HOW TO COMPLETE THIS TASK: Exact wording is needed for every line from the one holding "Instruction: Click the" to the end of the records below; write those lines out and omit the pictures.

:: GIVEN ENTRIES

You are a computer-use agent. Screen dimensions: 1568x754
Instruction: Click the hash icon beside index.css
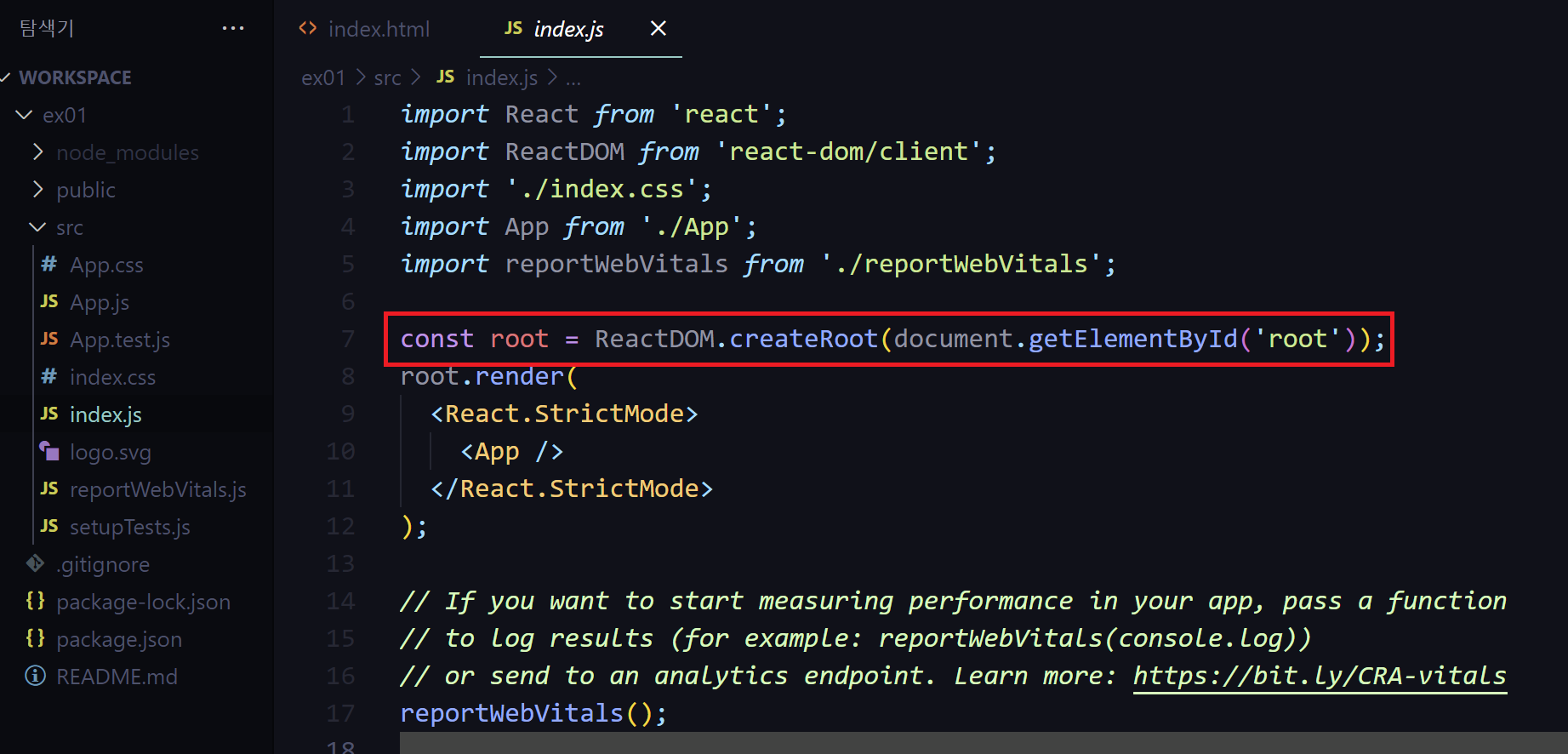click(49, 377)
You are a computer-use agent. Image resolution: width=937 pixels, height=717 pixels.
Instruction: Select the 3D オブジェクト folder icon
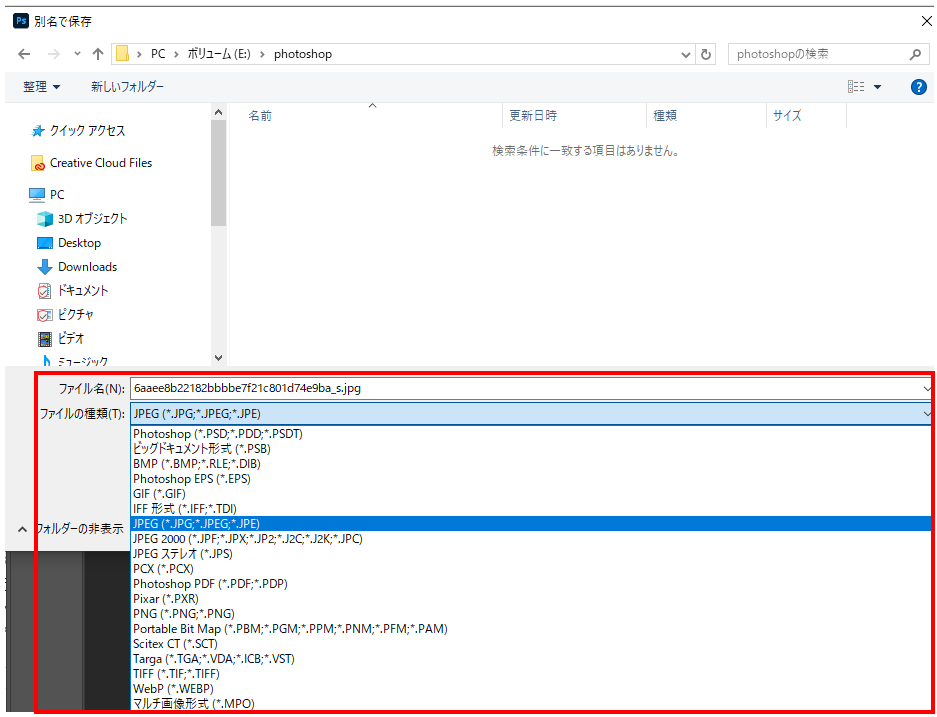(x=45, y=219)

::::

RESPONSE BOX:
Instruction: Click the hash icon beside index.css
click(49, 377)
You are a computer-use agent. Image resolution: width=937 pixels, height=717 pixels.
Instruction: Select the 3D オブジェクト folder icon
(x=45, y=219)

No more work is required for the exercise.